RECORDS SHOWN:
┄┄┄┄┄┄┄┄┄┄

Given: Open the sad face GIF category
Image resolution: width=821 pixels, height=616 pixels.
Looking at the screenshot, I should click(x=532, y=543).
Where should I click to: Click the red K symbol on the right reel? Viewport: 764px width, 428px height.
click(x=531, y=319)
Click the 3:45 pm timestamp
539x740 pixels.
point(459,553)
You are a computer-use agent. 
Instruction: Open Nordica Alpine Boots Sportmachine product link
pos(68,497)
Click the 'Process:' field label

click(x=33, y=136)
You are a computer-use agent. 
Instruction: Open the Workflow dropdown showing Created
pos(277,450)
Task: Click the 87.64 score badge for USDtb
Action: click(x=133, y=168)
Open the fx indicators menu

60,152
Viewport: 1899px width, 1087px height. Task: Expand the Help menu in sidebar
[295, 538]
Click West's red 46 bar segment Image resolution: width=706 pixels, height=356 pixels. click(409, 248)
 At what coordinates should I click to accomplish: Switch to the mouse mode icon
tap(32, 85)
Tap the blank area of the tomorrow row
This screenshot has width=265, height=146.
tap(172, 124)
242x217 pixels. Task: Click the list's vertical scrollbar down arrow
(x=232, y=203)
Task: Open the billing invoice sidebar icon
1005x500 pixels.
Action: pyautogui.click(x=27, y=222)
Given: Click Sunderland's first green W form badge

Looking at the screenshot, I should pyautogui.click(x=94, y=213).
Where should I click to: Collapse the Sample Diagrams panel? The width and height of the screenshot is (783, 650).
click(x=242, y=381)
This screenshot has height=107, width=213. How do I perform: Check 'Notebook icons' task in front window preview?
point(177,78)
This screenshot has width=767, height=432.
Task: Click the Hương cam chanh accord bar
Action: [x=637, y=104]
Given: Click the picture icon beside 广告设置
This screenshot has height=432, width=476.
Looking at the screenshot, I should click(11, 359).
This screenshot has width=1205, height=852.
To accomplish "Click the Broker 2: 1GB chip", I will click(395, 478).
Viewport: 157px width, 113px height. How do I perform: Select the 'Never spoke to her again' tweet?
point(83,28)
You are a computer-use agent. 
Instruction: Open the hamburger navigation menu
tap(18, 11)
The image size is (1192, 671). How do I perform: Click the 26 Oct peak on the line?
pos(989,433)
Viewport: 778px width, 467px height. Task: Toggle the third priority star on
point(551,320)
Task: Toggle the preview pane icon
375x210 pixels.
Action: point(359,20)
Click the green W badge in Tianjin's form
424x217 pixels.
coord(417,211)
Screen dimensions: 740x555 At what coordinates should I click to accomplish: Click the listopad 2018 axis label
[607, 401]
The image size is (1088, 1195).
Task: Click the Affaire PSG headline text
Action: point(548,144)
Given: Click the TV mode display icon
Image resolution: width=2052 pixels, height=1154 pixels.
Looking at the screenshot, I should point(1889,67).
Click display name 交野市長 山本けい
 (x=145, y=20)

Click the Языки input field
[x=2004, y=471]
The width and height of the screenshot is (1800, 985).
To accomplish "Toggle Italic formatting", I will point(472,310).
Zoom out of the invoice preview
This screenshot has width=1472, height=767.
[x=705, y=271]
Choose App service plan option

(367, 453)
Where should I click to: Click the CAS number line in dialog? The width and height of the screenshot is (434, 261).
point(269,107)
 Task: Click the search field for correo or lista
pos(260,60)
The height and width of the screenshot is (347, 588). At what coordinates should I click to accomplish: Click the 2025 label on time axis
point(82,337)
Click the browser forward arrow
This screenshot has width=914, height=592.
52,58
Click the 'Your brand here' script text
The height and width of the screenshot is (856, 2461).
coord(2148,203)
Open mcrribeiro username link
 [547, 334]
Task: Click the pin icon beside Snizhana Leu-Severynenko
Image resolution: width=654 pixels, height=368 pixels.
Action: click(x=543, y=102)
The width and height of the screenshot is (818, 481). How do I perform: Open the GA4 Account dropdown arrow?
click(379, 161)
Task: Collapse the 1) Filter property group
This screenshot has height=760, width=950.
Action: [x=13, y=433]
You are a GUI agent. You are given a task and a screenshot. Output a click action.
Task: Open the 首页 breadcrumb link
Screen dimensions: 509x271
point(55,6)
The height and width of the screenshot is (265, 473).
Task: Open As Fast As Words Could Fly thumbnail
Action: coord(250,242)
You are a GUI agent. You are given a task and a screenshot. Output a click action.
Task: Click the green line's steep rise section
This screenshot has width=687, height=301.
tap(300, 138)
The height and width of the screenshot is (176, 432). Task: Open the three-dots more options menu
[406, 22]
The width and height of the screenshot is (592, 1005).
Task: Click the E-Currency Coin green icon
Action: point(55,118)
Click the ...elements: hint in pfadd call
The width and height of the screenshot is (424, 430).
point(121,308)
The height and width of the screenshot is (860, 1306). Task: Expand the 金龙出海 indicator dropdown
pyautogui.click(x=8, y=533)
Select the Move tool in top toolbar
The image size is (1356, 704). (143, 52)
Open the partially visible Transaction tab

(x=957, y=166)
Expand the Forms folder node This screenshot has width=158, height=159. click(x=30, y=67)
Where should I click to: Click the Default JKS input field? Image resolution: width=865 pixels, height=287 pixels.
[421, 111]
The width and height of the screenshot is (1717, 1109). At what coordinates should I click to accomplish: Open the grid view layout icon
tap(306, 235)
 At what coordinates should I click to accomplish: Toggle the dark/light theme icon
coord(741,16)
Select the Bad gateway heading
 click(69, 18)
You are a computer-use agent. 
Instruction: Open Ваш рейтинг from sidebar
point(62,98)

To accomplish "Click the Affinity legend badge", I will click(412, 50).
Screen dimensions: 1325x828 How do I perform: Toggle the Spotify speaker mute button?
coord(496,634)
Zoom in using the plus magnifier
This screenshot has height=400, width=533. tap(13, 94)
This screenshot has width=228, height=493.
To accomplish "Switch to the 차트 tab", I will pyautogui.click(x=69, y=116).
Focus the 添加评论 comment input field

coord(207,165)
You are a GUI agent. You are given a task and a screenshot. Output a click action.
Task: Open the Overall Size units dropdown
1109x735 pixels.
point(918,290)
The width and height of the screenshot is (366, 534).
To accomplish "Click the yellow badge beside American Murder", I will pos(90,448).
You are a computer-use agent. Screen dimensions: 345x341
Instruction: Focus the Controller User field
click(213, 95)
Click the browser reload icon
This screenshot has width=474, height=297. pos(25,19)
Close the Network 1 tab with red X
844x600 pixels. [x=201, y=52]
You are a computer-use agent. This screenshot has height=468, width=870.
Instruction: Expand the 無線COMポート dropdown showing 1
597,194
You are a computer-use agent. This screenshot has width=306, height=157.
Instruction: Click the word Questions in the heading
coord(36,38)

┄┄┄┄┄┄┄┄┄┄

TASK STATEMENT: Switch each "Instruction" in the listing above to "Goal", and write out all of its lines again with nothing else altered.

RESPONSE TO THIS TASK:
Given: Open the sad face GIF category
Image resolution: width=821 pixels, height=616 pixels.
Looking at the screenshot, I should click(x=532, y=543).
Where should I click to: Click the red K symbol on the right reel? Viewport: 764px width, 428px height.
click(x=531, y=319)
Click the 3:45 pm timestamp
539x740 pixels.
point(459,553)
You are a computer-use agent. 
Goal: Open Nordica Alpine Boots Sportmachine product link
pos(68,497)
Click the 'Process:' field label

click(x=33, y=136)
You are a computer-use agent. 
Goal: Open the Workflow dropdown showing Created
pos(277,450)
Task: Click the 87.64 score badge for USDtb
Action: click(x=133, y=168)
Open the fx indicators menu

60,152
Viewport: 1899px width, 1087px height. Task: Expand the Help menu in sidebar
[295, 538]
Click West's red 46 bar segment Image resolution: width=706 pixels, height=356 pixels. click(409, 248)
 At what coordinates should I click to accomplish: Switch to the mouse mode icon
tap(32, 85)
Tap the blank area of the tomorrow row
This screenshot has width=265, height=146.
tap(172, 124)
242x217 pixels. Task: Click the list's vertical scrollbar down arrow
(x=232, y=203)
Task: Open the billing invoice sidebar icon
1005x500 pixels.
Action: pyautogui.click(x=27, y=222)
Given: Click Sunderland's first green W form badge

Looking at the screenshot, I should pyautogui.click(x=94, y=213).
Where should I click to: Collapse the Sample Diagrams panel? The width and height of the screenshot is (783, 650).
click(x=242, y=381)
This screenshot has height=107, width=213. How do I perform: Check 'Notebook icons' task in front window preview?
point(177,78)
This screenshot has width=767, height=432.
Task: Click the Hương cam chanh accord bar
Action: [x=637, y=104]
Given: Click the picture icon beside 广告设置
This screenshot has height=432, width=476.
Looking at the screenshot, I should click(11, 359).
This screenshot has width=1205, height=852.
To accomplish "Click the Broker 2: 1GB chip", I will click(395, 478).
Viewport: 157px width, 113px height. How do I perform: Select the 'Never spoke to her again' tweet?
point(83,28)
You are a computer-use agent. 
Goal: Open the hamburger navigation menu
tap(18, 11)
The image size is (1192, 671). How do I perform: Click the 26 Oct peak on the line?
pos(989,433)
Viewport: 778px width, 467px height. Task: Toggle the third priority star on
point(551,320)
Task: Toggle the preview pane icon
375x210 pixels.
Action: point(359,20)
Click the green W badge in Tianjin's form
424x217 pixels.
coord(417,211)
Screen dimensions: 740x555 At what coordinates should I click to accomplish: Click the listopad 2018 axis label
[607, 401]
The image size is (1088, 1195).
Task: Click the Affaire PSG headline text
Action: point(548,144)
Given: Click the TV mode display icon
Image resolution: width=2052 pixels, height=1154 pixels.
Looking at the screenshot, I should point(1889,67).
Click display name 交野市長 山本けい
 (x=145, y=20)

Click the Языки input field
[x=2004, y=471]
The width and height of the screenshot is (1800, 985).
To accomplish "Toggle Italic formatting", I will point(472,310).
Zoom out of the invoice preview
This screenshot has width=1472, height=767.
[x=705, y=271]
Choose App service plan option

(367, 453)
Where should I click to: Click the CAS number line in dialog? The width and height of the screenshot is (434, 261).
point(269,107)
 Task: Click the search field for correo or lista
pos(260,60)
The height and width of the screenshot is (347, 588). At what coordinates should I click to accomplish: Click the 2025 label on time axis
point(82,337)
Click the browser forward arrow
This screenshot has width=914, height=592.
52,58
Click the 'Your brand here' script text
The height and width of the screenshot is (856, 2461).
coord(2148,203)
Open mcrribeiro username link
 [547, 334]
Task: Click the pin icon beside Snizhana Leu-Severynenko
Image resolution: width=654 pixels, height=368 pixels.
Action: click(x=543, y=102)
The width and height of the screenshot is (818, 481). How do I perform: Open the GA4 Account dropdown arrow?
click(379, 161)
Task: Collapse the 1) Filter property group
This screenshot has height=760, width=950.
Action: [x=13, y=433]
You are a GUI agent. You are given a task and a screenshot. Output a click action.
Task: Open the 首页 breadcrumb link
Screen dimensions: 509x271
point(55,6)
The height and width of the screenshot is (265, 473).
Task: Open As Fast As Words Could Fly thumbnail
Action: coord(250,242)
You are a GUI agent. You are given a task and a screenshot. Output a click action.
Task: Click the green line's steep rise section
This screenshot has width=687, height=301.
tap(300, 138)
The height and width of the screenshot is (176, 432). Task: Open the three-dots more options menu
[406, 22]
The width and height of the screenshot is (592, 1005).
Task: Click the E-Currency Coin green icon
Action: point(55,118)
Click the ...elements: hint in pfadd call
The width and height of the screenshot is (424, 430).
point(121,308)
The height and width of the screenshot is (860, 1306). Task: Expand the 金龙出海 indicator dropdown
pyautogui.click(x=8, y=533)
Select the Move tool in top toolbar
The image size is (1356, 704). (143, 52)
Open the partially visible Transaction tab

(x=957, y=166)
Expand the Forms folder node This screenshot has width=158, height=159. click(x=30, y=67)
Where should I click to: Click the Default JKS input field? Image resolution: width=865 pixels, height=287 pixels.
[421, 111]
The width and height of the screenshot is (1717, 1109). At what coordinates should I click to accomplish: Open the grid view layout icon
tap(306, 235)
 At what coordinates should I click to accomplish: Toggle the dark/light theme icon
coord(741,16)
Select the Bad gateway heading
 click(69, 18)
You are a computer-use agent. 
Goal: Open Ваш рейтинг from sidebar
point(62,98)

To accomplish "Click the Affinity legend badge", I will click(412, 50).
Screen dimensions: 1325x828 How do I perform: Toggle the Spotify speaker mute button?
coord(496,634)
Zoom in using the plus magnifier
This screenshot has height=400, width=533. tap(13, 94)
This screenshot has width=228, height=493.
To accomplish "Switch to the 차트 tab", I will pyautogui.click(x=69, y=116).
Focus the 添加评论 comment input field

coord(207,165)
You are a GUI agent. You are given a task and a screenshot. Output a click action.
Task: Open the Overall Size units dropdown
1109x735 pixels.
point(918,290)
The width and height of the screenshot is (366, 534).
To accomplish "Click the yellow badge beside American Murder", I will pos(90,448).
You are a computer-use agent. Screen dimensions: 345x341
Goal: Focus the Controller User field
click(213, 95)
Click the browser reload icon
This screenshot has width=474, height=297. pos(25,19)
Close the Network 1 tab with red X
844x600 pixels. [x=201, y=52]
You are a computer-use agent. This screenshot has height=468, width=870.
Goal: Expand the 無線COMポート dropdown showing 1
597,194
You are a computer-use agent. This screenshot has width=306, height=157.
Goal: Click the word Questions in the heading
coord(36,38)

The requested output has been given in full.